### WORK TASK
Output only the lines from the one holding "Viewport: 1568px width, 612px" to the end of the data below, please, copied exactly.

(Items listed in a dataset)
■ ■ ■

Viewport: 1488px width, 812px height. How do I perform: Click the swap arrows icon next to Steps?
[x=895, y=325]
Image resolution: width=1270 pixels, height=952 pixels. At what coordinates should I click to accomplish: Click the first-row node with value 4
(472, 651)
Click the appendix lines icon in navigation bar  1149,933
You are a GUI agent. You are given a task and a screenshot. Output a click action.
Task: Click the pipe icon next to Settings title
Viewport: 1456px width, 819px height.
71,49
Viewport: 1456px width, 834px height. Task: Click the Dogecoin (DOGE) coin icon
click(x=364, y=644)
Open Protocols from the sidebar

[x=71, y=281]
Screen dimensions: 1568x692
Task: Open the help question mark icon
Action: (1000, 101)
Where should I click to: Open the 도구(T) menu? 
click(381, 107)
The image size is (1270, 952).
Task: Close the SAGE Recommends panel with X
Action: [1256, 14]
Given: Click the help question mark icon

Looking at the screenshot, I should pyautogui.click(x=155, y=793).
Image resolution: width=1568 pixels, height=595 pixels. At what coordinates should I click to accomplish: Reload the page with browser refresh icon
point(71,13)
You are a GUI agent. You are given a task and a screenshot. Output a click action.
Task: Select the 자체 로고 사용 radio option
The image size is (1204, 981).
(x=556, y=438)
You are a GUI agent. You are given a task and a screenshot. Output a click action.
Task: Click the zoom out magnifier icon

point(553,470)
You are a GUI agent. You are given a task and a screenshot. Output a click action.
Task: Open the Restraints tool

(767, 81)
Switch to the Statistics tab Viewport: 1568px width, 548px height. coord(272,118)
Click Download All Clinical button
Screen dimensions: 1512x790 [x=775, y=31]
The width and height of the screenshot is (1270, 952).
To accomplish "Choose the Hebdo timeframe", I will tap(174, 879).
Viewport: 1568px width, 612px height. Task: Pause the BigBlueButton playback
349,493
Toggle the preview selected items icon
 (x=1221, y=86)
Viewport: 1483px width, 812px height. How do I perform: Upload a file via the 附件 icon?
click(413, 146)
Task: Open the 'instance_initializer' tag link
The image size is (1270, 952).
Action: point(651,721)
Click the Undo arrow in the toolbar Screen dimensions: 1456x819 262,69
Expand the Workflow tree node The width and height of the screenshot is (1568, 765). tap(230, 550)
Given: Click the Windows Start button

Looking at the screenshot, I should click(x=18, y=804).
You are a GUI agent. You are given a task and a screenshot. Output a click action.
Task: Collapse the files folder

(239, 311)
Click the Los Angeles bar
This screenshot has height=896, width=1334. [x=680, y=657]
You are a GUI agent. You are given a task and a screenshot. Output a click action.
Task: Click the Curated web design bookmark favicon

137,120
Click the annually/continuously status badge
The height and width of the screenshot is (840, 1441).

■ ■ ■

### TASK SOLUTION
Viewport: 1568px width, 612px height. Task: Pause the BigBlueButton playback
349,493
Toggle the preview selected items icon
 (x=1221, y=86)
Viewport: 1483px width, 812px height. How do I perform: Upload a file via the 附件 icon?
click(413, 146)
Task: Open the 'instance_initializer' tag link
The image size is (1270, 952).
Action: point(651,721)
Click the Undo arrow in the toolbar Screen dimensions: 1456x819 262,69
Expand the Workflow tree node The width and height of the screenshot is (1568, 765). tap(230, 550)
Given: Click the Windows Start button

Looking at the screenshot, I should click(x=18, y=804).
You are a GUI agent. You are given a task and a screenshot. Output a click action.
Task: Collapse the files folder

(239, 311)
Click the Los Angeles bar
This screenshot has height=896, width=1334. [x=680, y=657]
You are a GUI agent. You are given a task and a screenshot. Output a click action.
Task: Click the Curated web design bookmark favicon

137,120
Click the annually/continuously status badge
The height and width of the screenshot is (840, 1441).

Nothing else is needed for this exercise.